Não há como fazer justiça à extraordinária capacidade de Leila Berg (conhecida, até hoje, só como autora de livros infantis) para nos jogar dentro da consciência de uma criança. Os cinco sentidos, e o sexto, vão acordando de novo em cada um de nós, com a força ilusória de uma primeira vez. Cada memória resgatada, cada relance é como um talismã, um instrumento para nos fazer sentir alguma coisa de novo, antes que a repetição e as defesas cubram a percepção com o véu da indiferença.
"Idealmente, toda impressão deveria sempre ser uma primeira impressão", escreve Geoffrey Hartman, num ensaio sobre arte e trauma ("The Longest Shadow", Indiana University Press). E as narrativas literárias, se, por um lado, correm sempre o risco de anestesiar o evento, traduzindo tudo para o domínio do conhecido, impondo uma trama e uma lógica ao que pode não ter nenhuma das duas, por outro tem a capacidade de abrir uma porta exatamente para a renovação da experiência. É a narrativa que permite, afinal, a experiência da experiência, se é que isso se pode dizer; a possibilidade de transformar o real em alguma coisa que não seja só o trauma e sua posterior higiene, ou esquecimento.
O transe quase hipnótico a que o Velho Marinheiro de Coleridge submete compulsivamente seus ouvintes, repetindo uma história traumática, serve de emblema para a relação universal entre narrador e leitor. O trauma se transmite por contágio. Esse conhecimento precisa ser atualizado sempre, num sistema de circulação do qual também faz parte o crítico e seu leitor. Narradores e leitores vão se substituindo, num "flicker-book" próprio, em que cada um é a testemunha de uma verdade que necessariamente lhe escapa, embora se manifeste, mais uma vez, na sua ausência.

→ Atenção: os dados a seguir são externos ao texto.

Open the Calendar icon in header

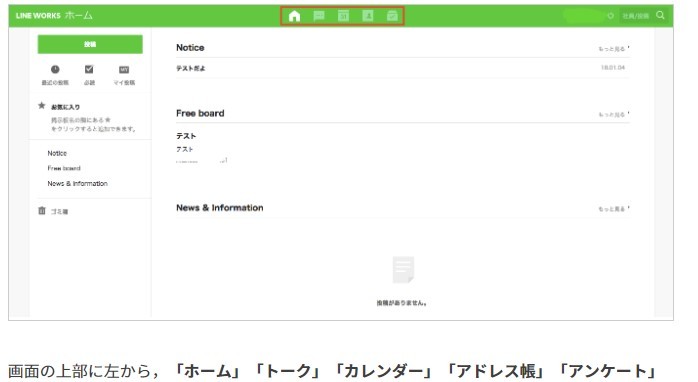343,16
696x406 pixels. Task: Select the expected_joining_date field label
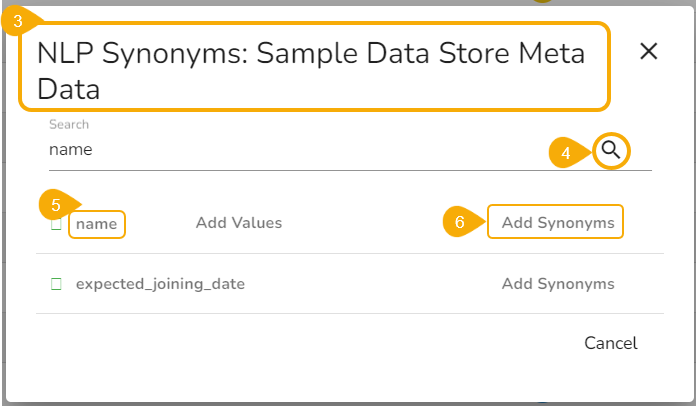(x=160, y=284)
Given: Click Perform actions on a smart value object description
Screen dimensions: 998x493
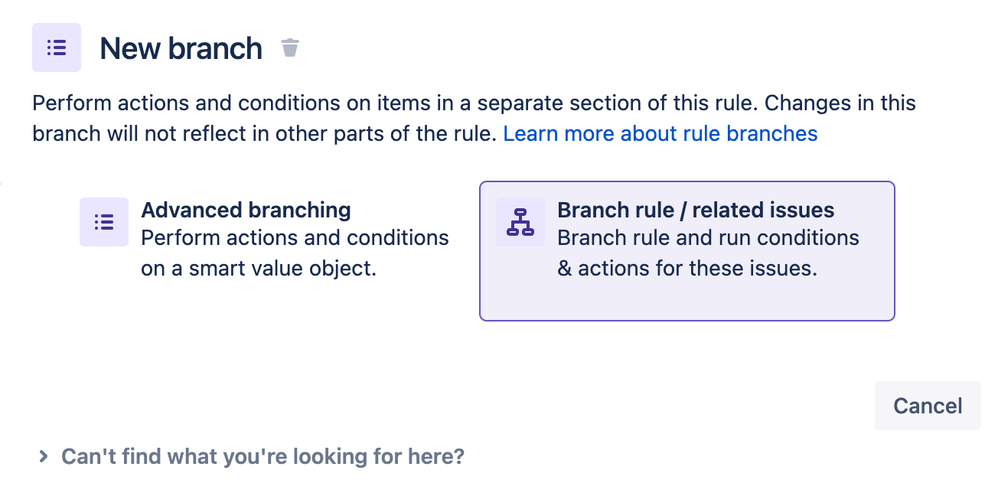Looking at the screenshot, I should click(x=295, y=253).
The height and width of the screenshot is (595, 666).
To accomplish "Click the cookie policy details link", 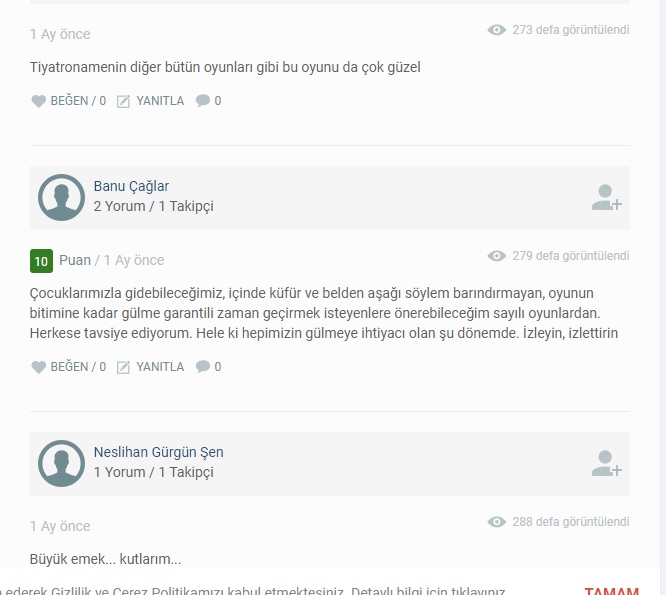I will (428, 591).
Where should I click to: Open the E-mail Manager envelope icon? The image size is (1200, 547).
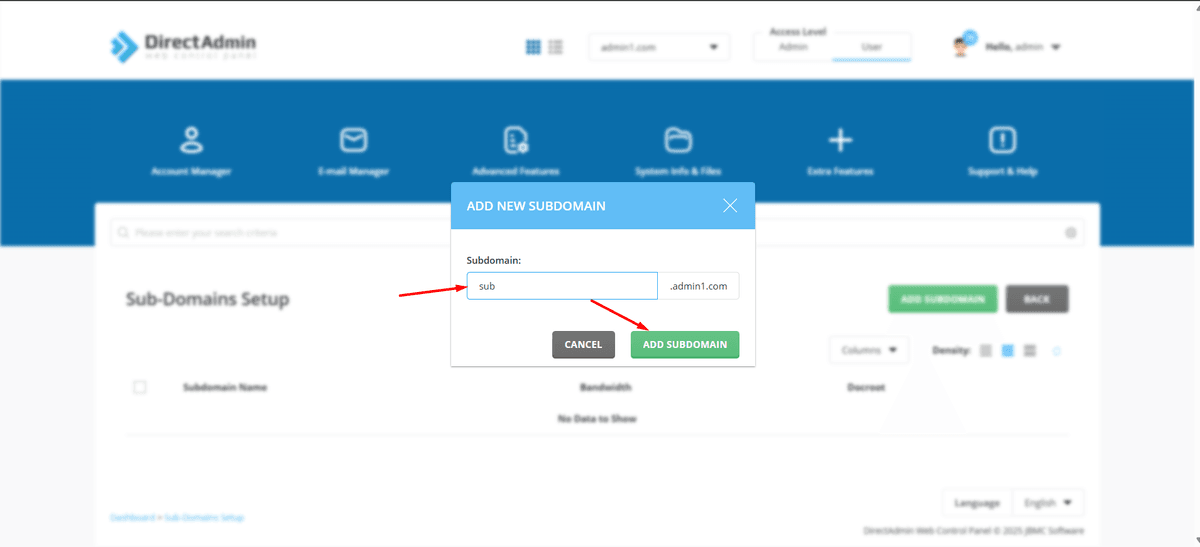353,140
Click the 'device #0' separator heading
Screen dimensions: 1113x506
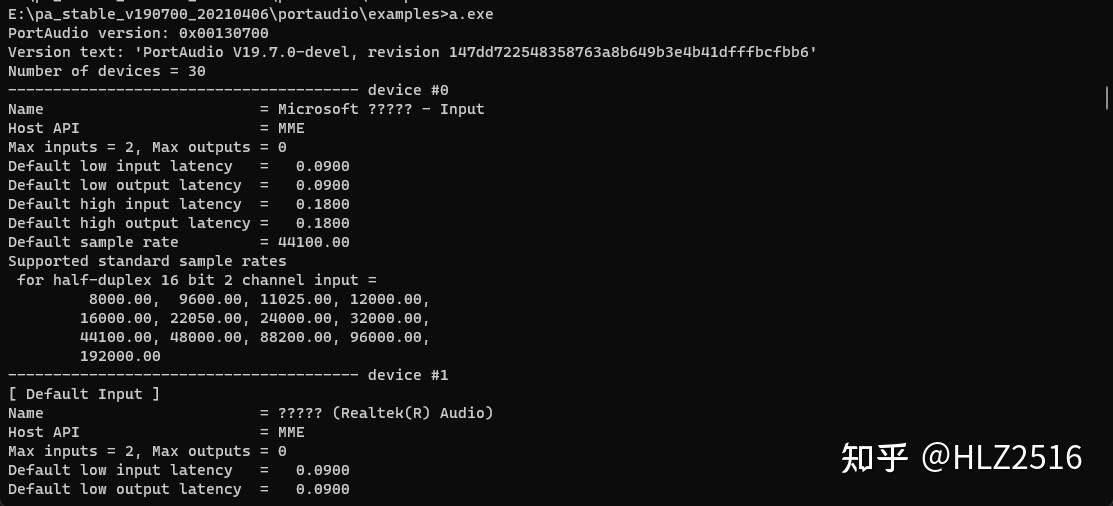[x=408, y=90]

A frustração, ou perda da linguagem, é uma característica dessas histórias, que não se deixam conter pelo pensamento, pela memória ou pela palavra. A experiência é duplamente frustrante no relato autobiográfico, no qual o sujeito é incapaz de apreender a si mesmo. No que toca aos fatos, porém, não é exatamente a perda, e sim a progressiva construção da linguagem, até o limiar da vida adulta, que constitui a narrativa do livro de Berg, em que o vocabulário e a sintaxe vão se metamorfoseando no ritmo do corpo da menina-autora.

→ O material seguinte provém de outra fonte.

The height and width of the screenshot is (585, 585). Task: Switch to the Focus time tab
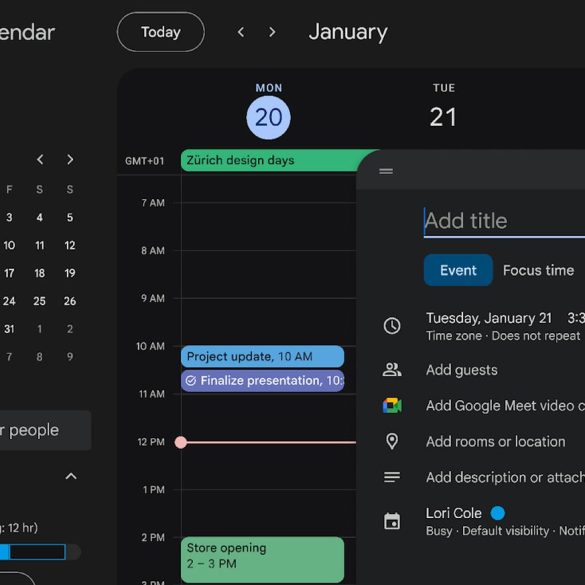pyautogui.click(x=538, y=270)
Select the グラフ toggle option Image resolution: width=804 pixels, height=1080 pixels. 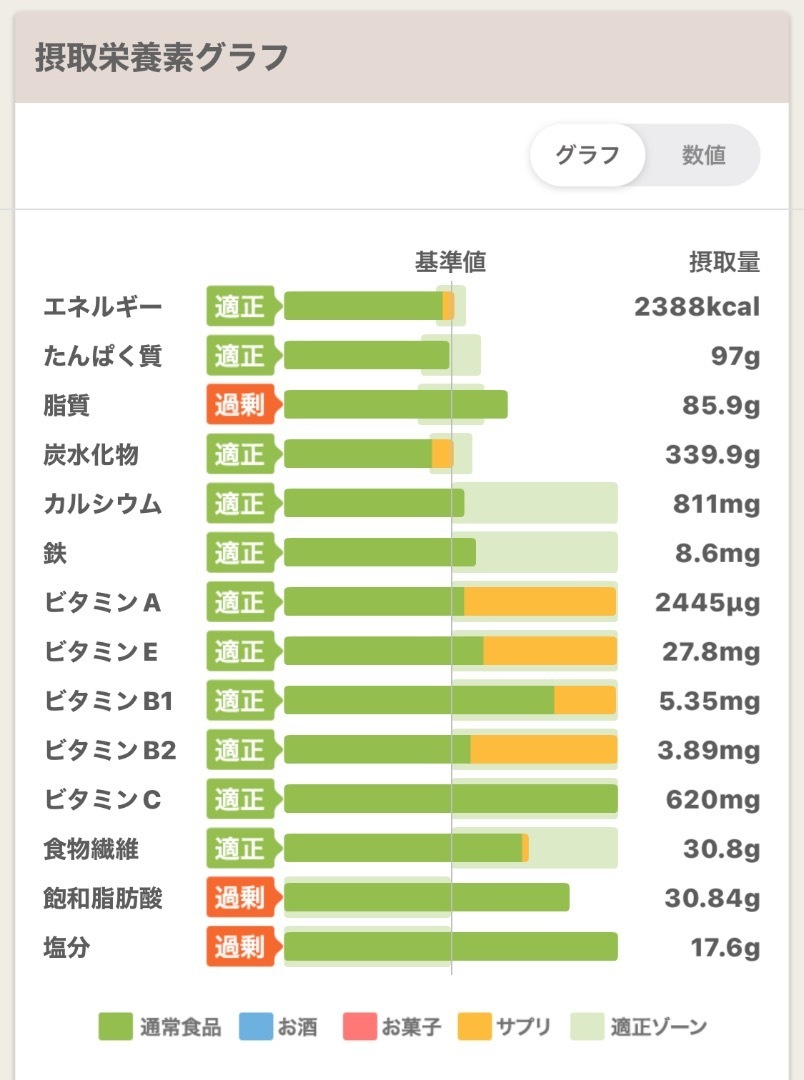pos(587,156)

Mas essa biografia linguística tem ambições mais altas do que o virtuosismo formal. Palavras e silêncios deixam-se apanhar num teatro afetivo aterrador: um mundo de incoerências, injustiças, pura estupidez, violência e incompreensão; redimido em parte, apenas, pelas felicidades da percepção, do pensamento, da arte e da ação responsável. Em suma, uma infância igual às outras.
E uma infância como nenhuma outra, porque retorna e nos dá a possibilidade de estarmos presentes, de testemunhá-la uma segunda vez, mesmo se essa não seja exatamente a nossa história. Uma menina judia, no interior da Inglaterra, na década de 20, tem sua dose particular de sofrimento para dar conta.
1921: "Papai nunca fala comigo. Ele só mora na mesma casa". A distância do pai é um "Leitmotiv" dos 3 aos 18 anos. 1936: "De alguma forma eu preciso me relacionar com esse homem que nunca falou comigo, durante quase toda minha vida, um homem que simplesmente vivia na mesma casa, e que é o meu pai". O lamento de Blake Morrison, em "As If", sobre a corrente "era dos maus pais" (pressionados pelo trabalho e pelas contingências de múltiplas famílias), parece um canto de devoção paterna, comparado aos rigores de uma educação feminina infantil no início do século. E o fracasso, parcialmente remediado no fim, da relação da menina Leila com o pai serve como portal de ingresso para a repetição, em imagens mentais, da violência geral dos adultos contra as crianças.
"A gente tem um açoite pendurado num prego na porta da cozinha. É para bater nas crianças." Dez anos: "Como é que os adultos podem ser assim! Parece uma conspiração. As pessoas juntas. Contra as crianças". Em casa, na escola, na rua: a ameaça constante de maus tratos é o suficiente para nos deixar de cabelo em pé. Mas que pai não é culpado e não se arrepende de sua dose de intimidação? Vista pelos olhos da criança sensibilíssima, uma cena quase prosaica assume dimensões virgilianas, que talvez tenha mesmo, se o que está se medindo é o efeito e não a causa. "Acho que os adultos são loucos. Não só cruéis, mas loucos. (...) E são eles que estão no comando!"
A violência assume contornos mais peculiares quando entra no mundo de Leila uma dimensão nova. Seis anos: "Ontem dois meninos me pegaram no pátio da escola e ficaram batendo minha cabeça contra o muro, e disseram: 'Por que você matou Jesus?' Não sei quem eles pensaram que eu era. Minha cabeça está doendo". A história lúgubre do anti-semitismo europeu, aqui em versão moderada inglesa, é uma das tantas outras narrativas que vão ganhando molde à medida que esses fragmentos de vida passam e os momentos de tempo se tocam ao longo dos anos.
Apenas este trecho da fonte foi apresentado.